▶ **Material for this exercise**

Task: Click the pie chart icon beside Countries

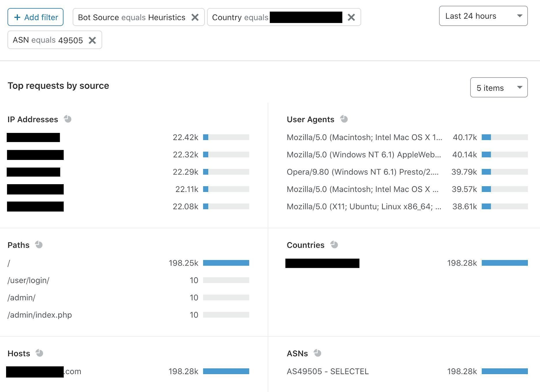Action: 334,245
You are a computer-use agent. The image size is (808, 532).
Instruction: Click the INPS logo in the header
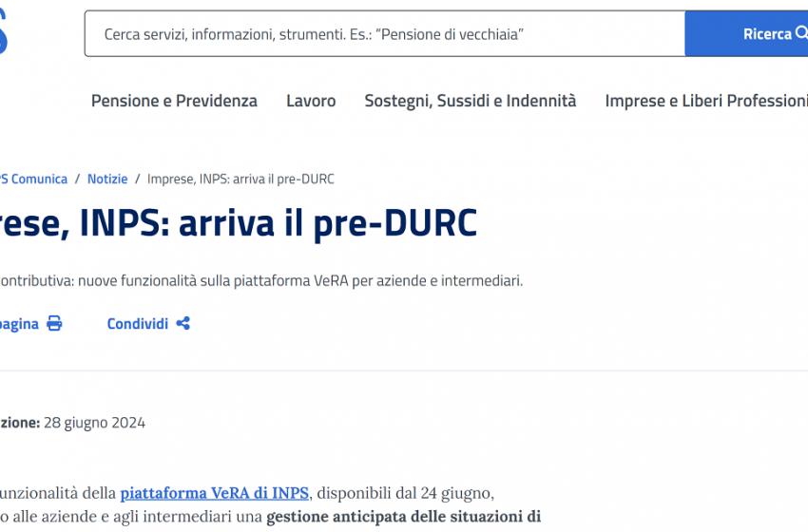4,34
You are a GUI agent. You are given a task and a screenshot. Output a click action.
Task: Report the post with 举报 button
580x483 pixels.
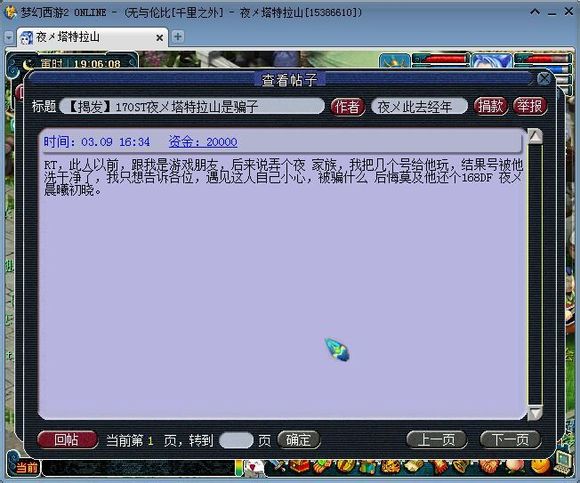pyautogui.click(x=530, y=107)
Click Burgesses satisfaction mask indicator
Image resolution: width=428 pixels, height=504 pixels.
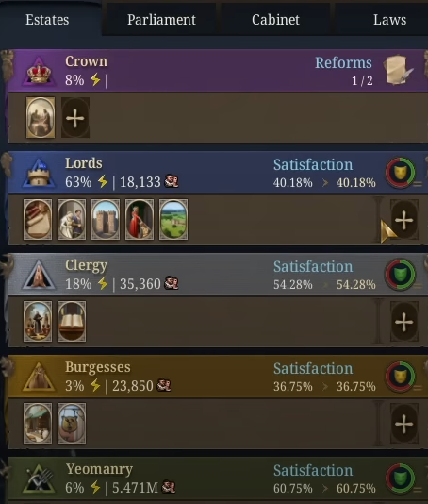(x=400, y=376)
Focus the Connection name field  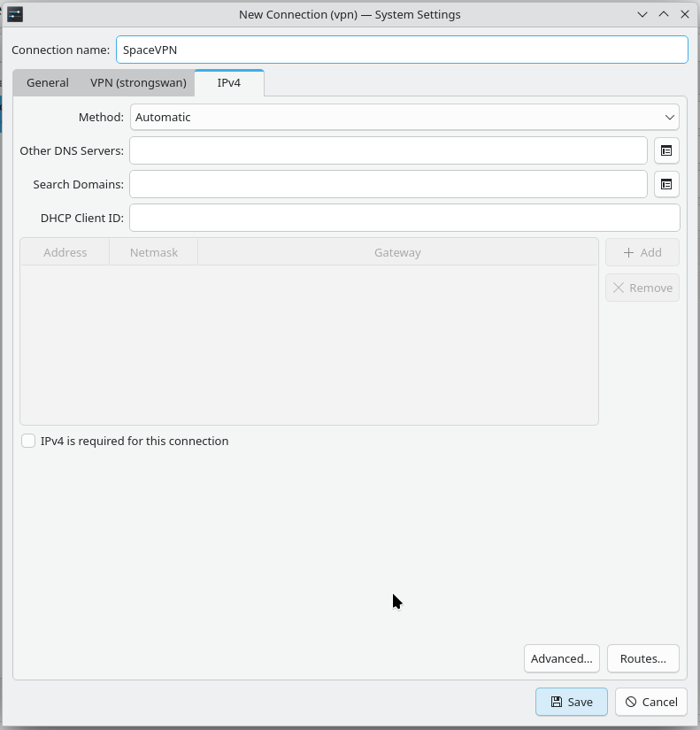tap(402, 50)
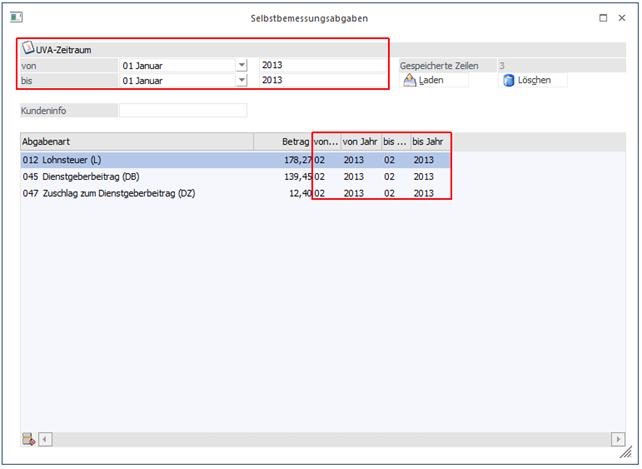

▶ **Work request**
Give the count of lines in the data that contain the word "agent", and write nothing besides it.

▶ **Solution to this exercise**
2